東京オリンピックと共に鳩ブームの再来を期して・・・

 戦後の混乱期を経て、ニッポンが高度成長期の波に乗る頃に生きて来た男というのは、友達の為に涙を流すだけの心意気があった・・・

 それぐらいの人情を持ち併せていなければ人の上に立てず、趣味の世界では 人の世話は出来ない。

 

 しかし現在のニッポンはどうだろう・・・

 俺が趣味としているレース鳩の世界では、広い心で人を受け入れるという環境が整っていない。

 本来ならレースを競う事を目的に運営されているのだが、政治をしたい人が増えて来たので尚更だ。

 それにしても純真な子供が そのまま大人になった人が多いのには驚かされる。

 

 ・・・むかしの日本社会は、先輩を立て その道の師匠に教えを請い、無から有を産み出して来た。

 だが今は、多くの人が自分の流派(血統)に こだわりを持ち、趣味として自分の色を出すようになった。

 

 男という生き物は、或る程度 環境が整えば 何でも自分で動かしたいと思う動物だからだ。

 ・・・鳩界も年輩者が多くなり、家族の手前 自分の存在感を示す必要が出てきたのである。

 

 強いて云えば、趣味の世界では「うちのお父さんが一番」だと どの家族も思っているのだ。

 

 日本鳩レース協会自体が一般社団法人に移行したので 当たり前の話しだが、会員は全て社員になった。

 それに伴い公益団体ではなく 収益事業を営む事が出来る利益追求が可能な団体になった。
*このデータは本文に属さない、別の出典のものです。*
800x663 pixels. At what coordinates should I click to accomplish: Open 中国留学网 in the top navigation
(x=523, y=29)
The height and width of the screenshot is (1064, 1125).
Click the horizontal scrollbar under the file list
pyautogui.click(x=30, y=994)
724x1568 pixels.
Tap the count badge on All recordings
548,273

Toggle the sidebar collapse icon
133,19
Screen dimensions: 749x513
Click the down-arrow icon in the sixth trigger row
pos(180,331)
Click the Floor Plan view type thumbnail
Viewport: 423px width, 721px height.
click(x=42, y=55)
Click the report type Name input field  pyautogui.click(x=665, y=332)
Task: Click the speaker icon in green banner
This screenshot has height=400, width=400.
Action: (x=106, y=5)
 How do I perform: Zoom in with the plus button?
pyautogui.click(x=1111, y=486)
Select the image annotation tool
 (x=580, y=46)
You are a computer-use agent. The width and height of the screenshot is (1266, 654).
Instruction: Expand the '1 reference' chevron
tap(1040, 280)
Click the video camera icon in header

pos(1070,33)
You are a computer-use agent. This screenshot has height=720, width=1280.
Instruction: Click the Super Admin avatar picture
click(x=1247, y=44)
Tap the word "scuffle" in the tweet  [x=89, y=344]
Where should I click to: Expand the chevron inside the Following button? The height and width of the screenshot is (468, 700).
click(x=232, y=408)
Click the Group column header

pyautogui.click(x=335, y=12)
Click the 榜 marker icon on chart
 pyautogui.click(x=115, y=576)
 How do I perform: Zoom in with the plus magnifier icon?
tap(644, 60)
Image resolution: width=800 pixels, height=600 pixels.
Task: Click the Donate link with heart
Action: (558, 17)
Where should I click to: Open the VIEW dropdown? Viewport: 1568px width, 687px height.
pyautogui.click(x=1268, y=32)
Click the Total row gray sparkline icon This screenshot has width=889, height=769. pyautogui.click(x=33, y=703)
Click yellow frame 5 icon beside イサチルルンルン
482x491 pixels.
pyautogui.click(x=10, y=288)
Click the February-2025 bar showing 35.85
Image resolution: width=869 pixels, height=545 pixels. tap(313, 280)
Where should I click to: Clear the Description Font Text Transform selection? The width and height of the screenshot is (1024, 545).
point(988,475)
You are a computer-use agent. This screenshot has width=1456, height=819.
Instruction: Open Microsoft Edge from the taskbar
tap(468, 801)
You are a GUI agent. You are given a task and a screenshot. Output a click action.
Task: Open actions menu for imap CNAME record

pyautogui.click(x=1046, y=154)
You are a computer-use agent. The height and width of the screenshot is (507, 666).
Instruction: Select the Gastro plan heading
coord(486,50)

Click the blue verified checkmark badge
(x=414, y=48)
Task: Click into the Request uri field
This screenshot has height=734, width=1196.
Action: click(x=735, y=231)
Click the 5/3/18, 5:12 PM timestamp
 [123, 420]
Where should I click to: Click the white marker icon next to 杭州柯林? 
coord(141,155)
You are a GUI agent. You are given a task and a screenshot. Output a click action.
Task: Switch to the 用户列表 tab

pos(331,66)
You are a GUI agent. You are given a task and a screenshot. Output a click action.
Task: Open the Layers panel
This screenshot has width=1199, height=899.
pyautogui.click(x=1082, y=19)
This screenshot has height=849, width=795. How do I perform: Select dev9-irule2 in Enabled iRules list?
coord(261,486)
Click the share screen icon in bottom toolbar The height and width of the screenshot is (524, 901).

 そこに利権が絡む訳だが、我々の協会にそんな不届き者は居ない。

 協会の職員がしっかり裏方でサポートしているからだ。

 

 協会には「レース鳩」という機関誌があるが、この機関誌も 事業の一環として収益を上げねばならず、俺たち鳩飼いが 子供の頃から楽しみに購読している「愛鳩の友誌」と競合する場合がある。

 そこで、趣味の団体としてはむずかしい対応を迫られる訳だ。

 こう考えれば協会の理事は「腹の太い」政治が出来る人でなければ務まらない。

  

 一般社団法人の定款から解釈すると、普通のサラリーマンでも力があれば のし上がれる社会が鳩の世界だ

 ・・・協会が一般社団法人になった今、大企業としての地位と名誉が保障された。

 そして大企業と同じ権限を、理事が持てるシステムになったのだ。

 

 鳩飼いは アナログ(古い)人間が多いので、こんな仕組みになった事を知らない人間が大半だ。

 

 鳩も自分で飼ってないような男が協会の役員になって 金を自由に動かして来た時代が何年か前には有った。

 

 そんな事情があり、現在の執行部に替わったようだ。

 協会の役員は政治家と同じで、或る程度の資質と行動力がなければ務まらない。

 

 その点、俺の友人である堀尾優会長と 内山勝博副会長は、全てを兼ね備えた逸材である。

 いずれ協会の総会で執行部に詰問する機会もあると思うが、俺は現執行部も人物揃いだと信じている。

 

 余談だが、俺が協会役員の中で尊敬するのは 特別顧問の山本雅嗣 椿山会初代会長だ。

 この人は、人格・品位・実績 どれを取っても鳩界の生き字引きと云っても過言ではないだろう。

 因みに歴代会長の中には、天下の笹川良一(日本財団創立者)も居るぐらい名誉のある団体である。

 

 最後に 五仁會の発会式に駆け付けてくれた俺の友人・吉原謙以知が書いた「レース鳩・知られざるアスリート」幻冬舎ルネッサンス刊を紹介する。

 この本を読めば、俺の趣味であるレース鳩の世界が多少なりとも分かるはずだ。